Excerto selecionado |
--------

Dele decorre que, havendo defensor, quer constituído pelo arguido, quer nomeado oficiosamente, nos casos em que é obrigatória a notificação (ou seja, tratando-se de medida que admita impugnação sujeita a prazo, cf. nº 2 do art. 46º) ela é necessariamente efectuada ao mandatário, enviando-se nesses casos ao arguido apenas cópia da decisão (isto é, sem a exigência dos esclarecimentos necessários sobre a admissibilidade, prazo e forma de impugnação que têm de existir na notificação). O que bem se compreende pois, se o arguido dispõe dos serviços de um técnico de direito encarregado da sua defesa, é de admitir que lhe confie o acompanhamento da tramitação do processo e designadamente a necessidade de nele praticar qualquer acto, bem como o controlo dos respectivos prazos.
Tendo a decisão final da autoridade administrativa sido notificada apenas à arguida e não ao mandatário forense, como era exigido, não nos parece correcto, como entendeu a Srª Juíza, considerar que o prazo de três dias para arguir a irregularidade da falta de notificação ao mandatário se conte a partir da data da notificação da decisão à própria arguida. É que, nada nos permite afirmar que, ao receber aquela notificação a arguida ficou desde logo a saber que fora omitida a notificação ao mandatário. É certo que, face às regras comuns da experiência, é de admitir que, ao receber a notificação de uma decisão final de um processo, o arguido contacte o seu mandatário, até para delinear a posição a adoptar relativamente a eventual impugnação. O que não quer dizer que isso suceda sempre e, sobretudo, que suceda imediatamente após a notificação. Pode, eventualmente, ter sucedido e, constatada a falta de notificação ao mandatário, terem decidido aguardar essa notificação, já que seria sempre a partir da última notificação que se contaria o prazo de impugnação. Mas também pode não ter sido assim. Não sabendo de todo se isso aconteceu, ou não, também não podemos afirmar que era exigível que a arguida assim procedesse. O que era exigível, sim, é que a autoridade administrativa notificasse quem tinha de notificar: o mandatário judicial, enviando cópia da decisão à própria arguida. E não foi o que fez.

--------

Dados disponíveis |
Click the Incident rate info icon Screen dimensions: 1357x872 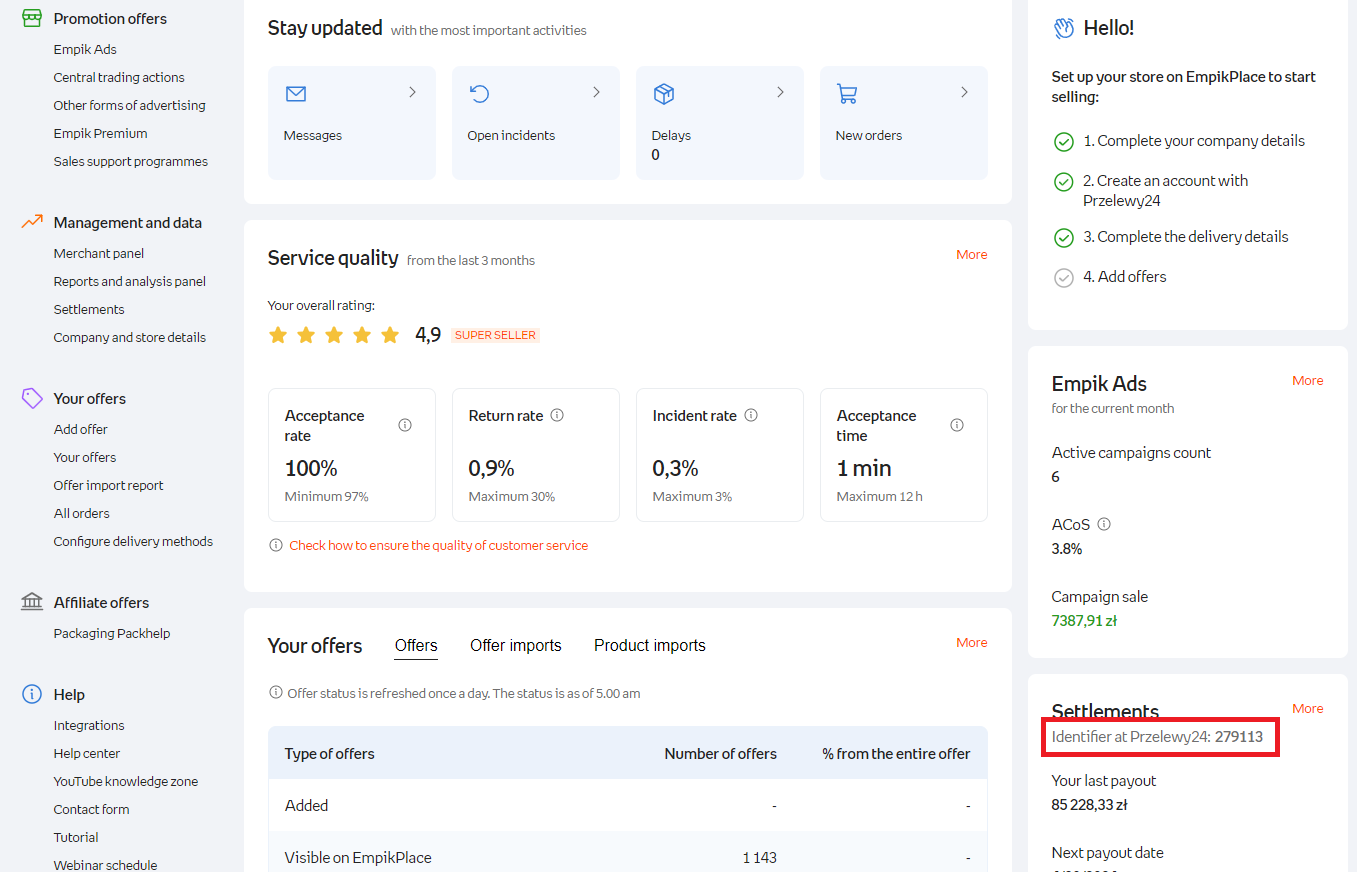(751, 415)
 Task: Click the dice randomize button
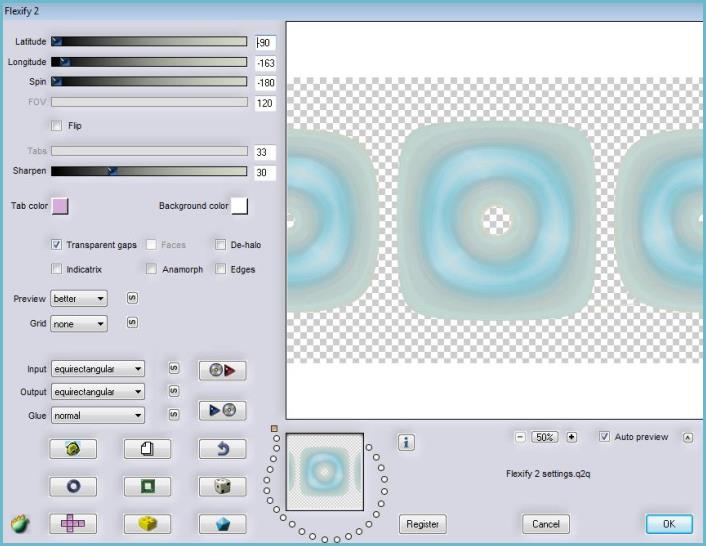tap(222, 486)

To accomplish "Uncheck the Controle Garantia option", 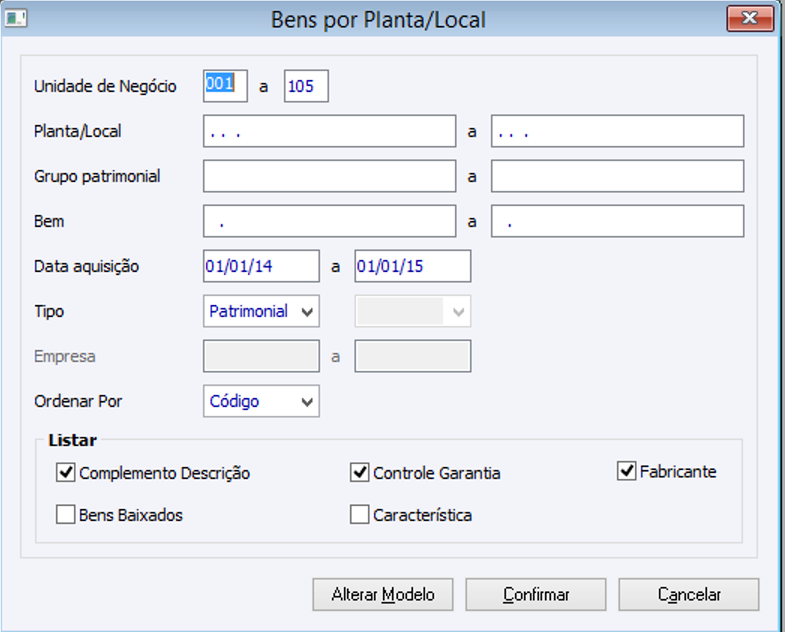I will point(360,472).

--------

Questões a resolver |
**1)** Responda às seguintes perguntas sobre o excerto e identifique as respostas com as mesmas letras:
(a) Quando há defensor, a quem é necessariamente efetuada a notificação nos casos em que esta é obrigatória?
(b) Qual é o prazo para arguir a irregularidade da falta de notificação ao mandatário?
(c) A quem foi notificada a decisão final da autoridade administrativa?
**2)** Copie fielmente do excerto todo o trecho que vai de "Dele decorre que, havendo" até "dos respectivos prazos.".

Respostas escritas |
**1)**
(a) Ao mandatário.
(b) Três dias.
(c) Apenas à arguida, e não ao mandatário forense.

**2)**
Dele decorre que, havendo defensor, quer constituído pelo arguido, quer nomeado oficiosamente, nos casos em que é obrigatória a notificação (ou seja, tratando-se de medida que admita impugnação sujeita a prazo, cf. nº 2 do art. 46º) ela é necessariamente efectuada ao mandatário, enviando-se nesses casos ao arguido apenas cópia da decisão (isto é, sem a exigência dos esclarecimentos necessários sobre a admissibilidade, prazo e forma de impugnação que têm de existir na notificação). O que bem se compreende pois, se o arguido dispõe dos serviços de um técnico de direito encarregado da sua defesa, é de admitir que lhe confie o acompanhamento da tramitação do processo e designadamente a necessidade de nele praticar qualquer acto, bem como o controlo dos respectivos prazos.